La llegada del siglo XX, y la entrada de pleno en la cultura de masas, hizo que todo este conocimiento de lo ajeno se multiplicase. Todavía perviven estereotipos formados en otras épocas, no obstante, el acceso que hoy en día se tiene a todo tipo de productos culturales es muchísimo mayor y, por ende, más poderoso. Durante el último siglo, todos los ámbitos culturales han tenido la capacidad de interrelacionarse a través de medios culturales como el cine o la televisión, y más recientemente, a través de herramientas tan poderosas como internet. ¿Y cuál ha sido el resultado? Cabría esperar una madurez intelectual que permitiese reemplazar las construcciones tópicas de los siglos precedentes por una serie de conceptos basados en la objetividad y el rigor. Sin embargo, esto no ha sido así, o no del todo. La profusión de información que recibimos genera una mezcolanza en la que se combinan algunos estereotipos antiguos (otros, por fortuna, sí que están más que superados) con otros modernos que pueden tener o no fundamento real. Seguimos viendo lo ajeno como raro o, mejor dicho, seguimos fijándonos solo en lo raro de lo ajeno.[2]

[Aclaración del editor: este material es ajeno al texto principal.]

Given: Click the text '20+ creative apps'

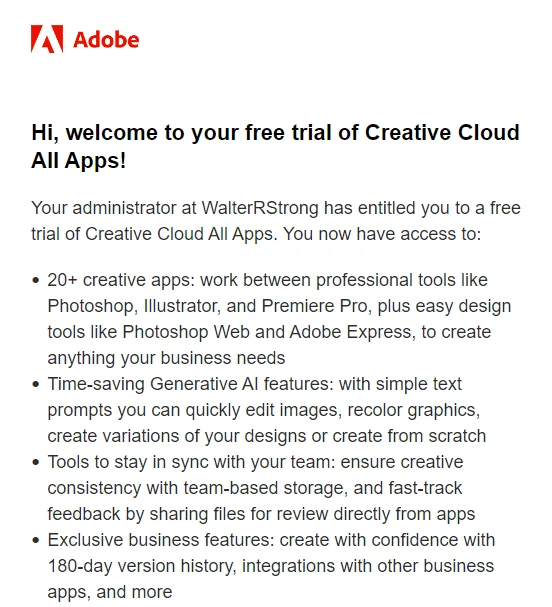Looking at the screenshot, I should [119, 280].
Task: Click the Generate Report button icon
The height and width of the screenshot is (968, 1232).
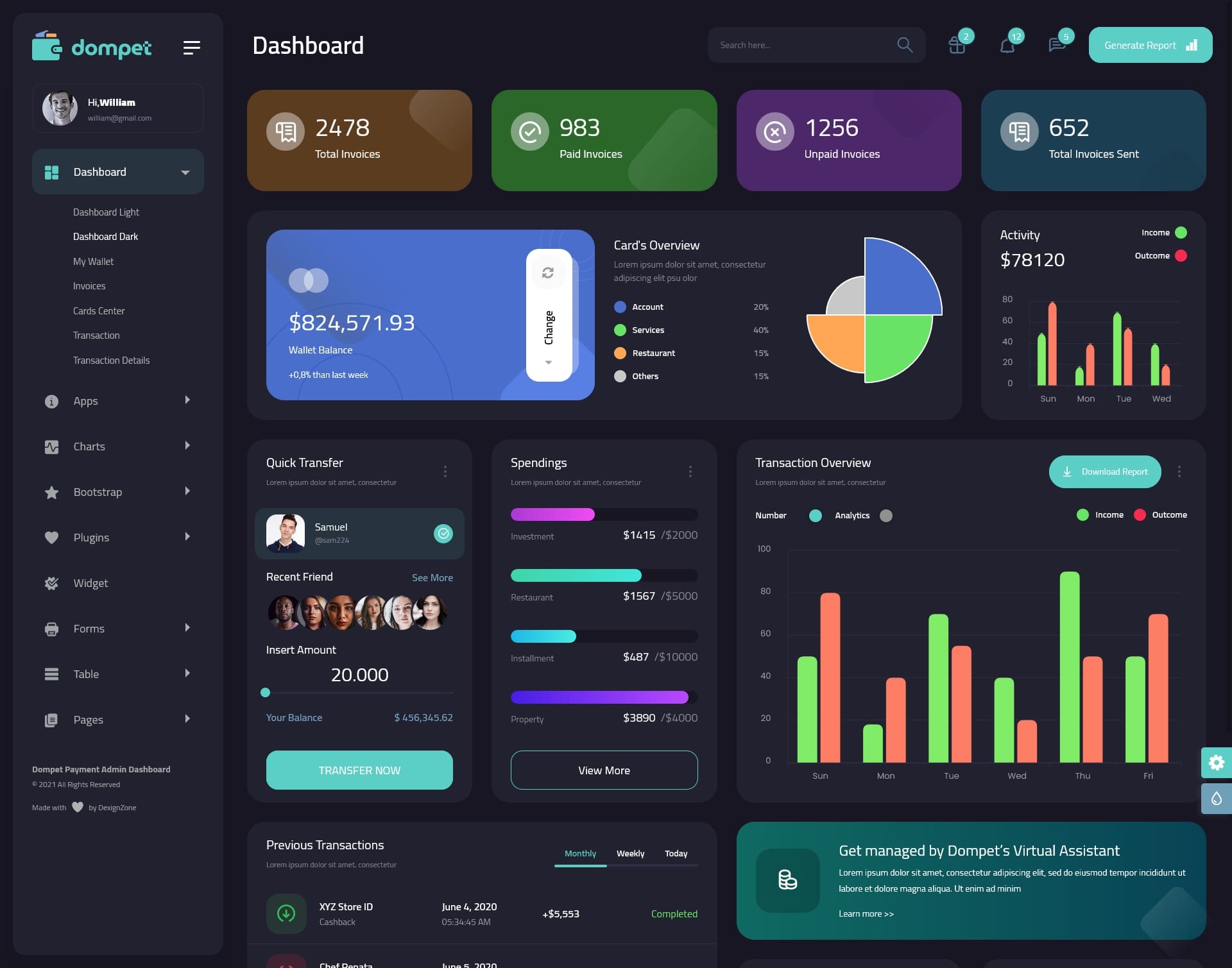Action: 1191,45
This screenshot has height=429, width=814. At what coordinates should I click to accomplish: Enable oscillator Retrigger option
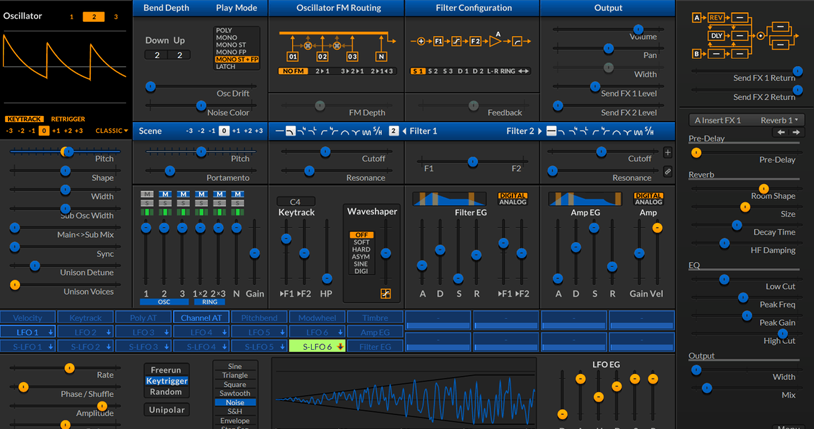(68, 119)
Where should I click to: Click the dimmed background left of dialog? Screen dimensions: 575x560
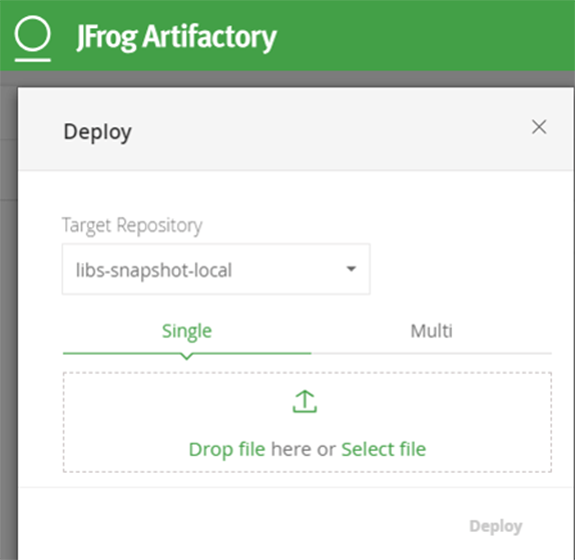click(x=8, y=315)
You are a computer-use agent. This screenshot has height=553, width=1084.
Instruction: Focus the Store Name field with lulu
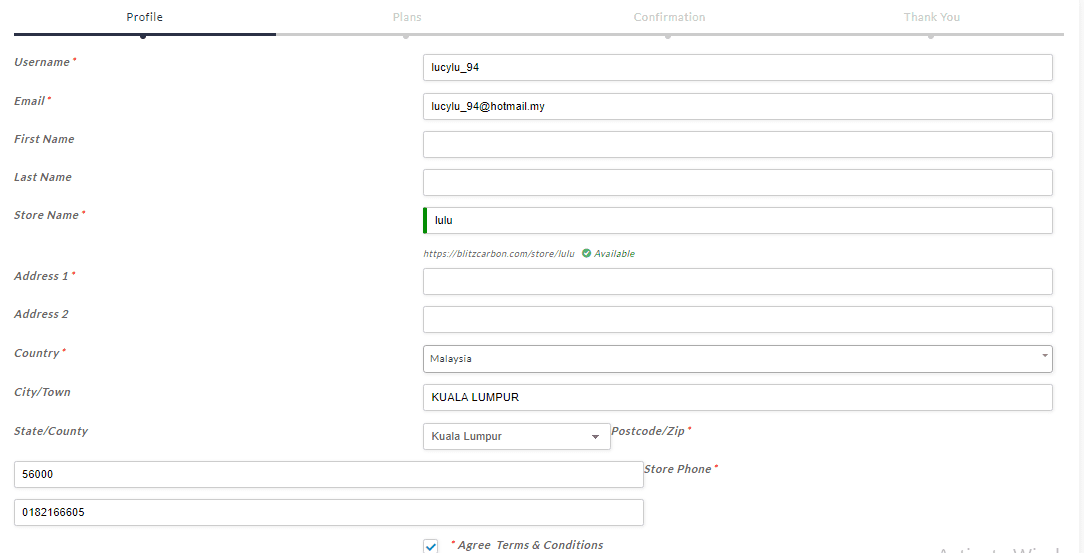click(x=737, y=220)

Sin embargo, a pesar de estas cuestiones, inevitables e inherentes al ser humano, disfrutamos de un momento maravilloso para el conocimiento mutuo. No solo por el recíproco interés académico (que también), sino por la era multimedial que nos acerca tanto las producciones propias de países extranjeros como las interpretaciones que nuestra propia cultura hace de las otras culturas con las que se relaciona. El consumo audiovisual estimula una educación y una asimilación de conceptos de manera inconsciente, en muchos casos incluso desde la infancia, favoreciendo una percepción consciente más receptiva. El ejemplo más evidente es el de la llegada de Dragon Ball a España, que predispuso a toda una generación hacia la cultura japonesa, con frutos que todavía hoy se recogen. A situaciones como esta nos hemos aproximado ya desde Ecos de Asia, sin embargo, esta reflexión ha de servir a modo de introducción hacia otros ejemplos que analizaremos próximamente, ejemplos variados, escogidos de manera arbitraria pero representativa.
Notas:
[1] El caso de John de Mandeville es diferente: aunque se hizo pasar por un viajero que había visitado Asia, un análisis crítico de sus obras desde una perspectiva más reciente permitió descubrir que, en realidad, no pasó de Egipto y Mesopotamia, y que sus escritos sobre Asia oriental están inspirados o adaptados de otros autores de su tiempo, reelaborando historias y otorgándoles la pátina de veracidad de escudarse en su supuesto viaje.
[2] Como prueban las noticias que surgen periódicamente sobre aspectos de la sociedad (generalmente) china o japonesa, que se ofrecen al consumidor como usos y costumbres habituales pero que son prácticas muy minoritarias o justificadas en determinados contextos que no se nos explican, subrayando esa rareza con la omisión de la información que permitiría empatizar con el hecho. Por citar algunos ejemplos de estas cuestiones: la “moda” de pasear a pasear vegetales en China (que queda perfectamente explicada aquí) o la costumbre de lamer los pomos de las puertas en Japón, que aunque desde algunos lugares se explicó mostrando interés por su trasfondo, en muchos otros se limitó al plano más superficial, incrementando su viralidad.